Kamen Unveils New Game at FIRST Competition at SNHU

Sunday, January 04, 2009
Union Leader

Kamen response to crisis: A little lunacy


MANCHESTER – In the eyes of Bedford inventor Dean Kamen, solving the world's problems takes a little lunacy.

Yesterday at Southern New Hampshire University, Kamen unveiled Lunacy, the game for the 2009 FIRST Robotics Competition. More than 600 high school students and adult mentors attended the event, which was broadcast live via NASA TV and the Internet to 52 local kick-off events across the country.

Founded by Kamen in 1992, the annual FIRST competition challenges teams of student participants to design and build a robot from a common kit of mechanical parts. The competition aims to foster students' interest in science, engineering and technology, and to build problem-solving skills.

Amid the world's current challenges, the skills and knowledge the competition engenders are more in demand than ever, Kamen told participants in his keynote address yesterday.

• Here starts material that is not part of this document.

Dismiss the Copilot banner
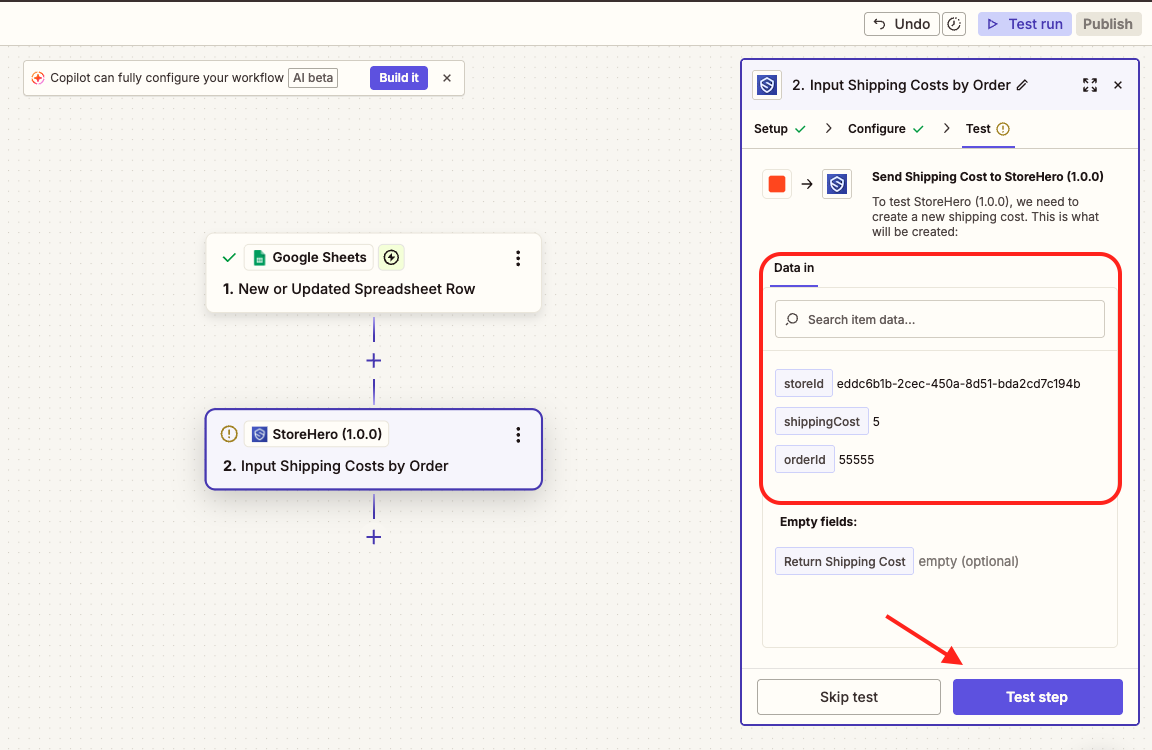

"Why do we do FIRST? Because the world's a mess," Kamen said. "Read the news, look around you. ... Two-thirds of the people alive today, or 4 billion people, are living on less than $2 a day, and half of those are living on $1. You're the richest people in the world by far, and the world's a mess, and somebody's got to fix it."

The FIRST competition is about more than just building robots -- it's about developing people capable of creating solutions to the world's problems, building sustainable wealth and rebuilding the battered global economy, Kamen said.

"You can't confuse the real invention of wealth with this superficial movement of money, this shell game that's been played by bankers and the Wall Street crowd," he said after his speech. "It's time to get back to basics and invest in serious projects that will create serious wealth."

The competition's larger message is likely to resonate now more than ever, added FIRST National Adviser Woodie Flowers.

"The only silver lining to our economic and moral malaise is, society may be willing to listen," said Flowers, a mechanical engineering professor at Massachusetts Institute of Technology.

This year's challenge

With no instructions, nearly 1,700 student teams from the United States and 10 foreign countries will have six weeks to create robots to compete in Lunacy, a high-intensity game that this year will be played on a 54-by-27-foot low-friction field designed to simulate the moon's gravity, 40 years after the Apollo 11 spacecraft made the first manned moon landing.

Helped by professional mentors, the teams will prepare their robots to vie in regional events for 340 berths in the 2009 FIRST Competition Championship, scheduled for April 16-18 in Atlanta.

After yesterday's kickoff presentation in the SNHU Fieldhouse, Kamen unveiled the Lunacy playing field, which resembles a hockey rink. Participants from nine U.S. states, as well as from Brazil and Mexico, traveled to Manchester for a first-hand look.

"You get to walk on the field and see everything spatially, because it's hard to visualize when they only give you the specs," said Erik Cokely, a senior at the New Jersey Institute of Technology who is mentoring the Hightstown (N.J.) High School FIRST team.

Why they compete

Among the camera- and tape-measure-wielding participants at SNHU was a team from Bedford High School. The 40-student squad is taking its second FIRST competition seriously, giving corporate titles to its team leaders and planning to enter two regional competitions, the Granite State Regional in late February and the Philadelphia Regional in late March, team mentor Peter Murphy said.

The chance to learn outside the classroom attracted Bedford junior Matthew Silvia to FIRST.

"I've always been interested in hands-on learning," said Silvia, the Bedford team's chief mechanical engineer. "I like getting down in the shop and figuring out things through planning and trial and error."

The competition's teamwork appeals to Michael Dubreuil, a senior at Weare's John Stark High School and a four-year FIRST participant.

"Working with the mentors and engineers has been a really cool experience for me," said Dubreuil, an aspiring biochemist. "It's really being practical about solving a problem. That's what the real experience is."

And that experience is applicable to real-world problems, global or otherwise, said Jed Durant, a senior vice president of operations for Wilton fund-raising consultant PEP Direct and a mentor to the combined John Stark-Hopkinton High School FIRST team.

"If you don't figure out how to pull together, your product or service doesn't get out the door," he said.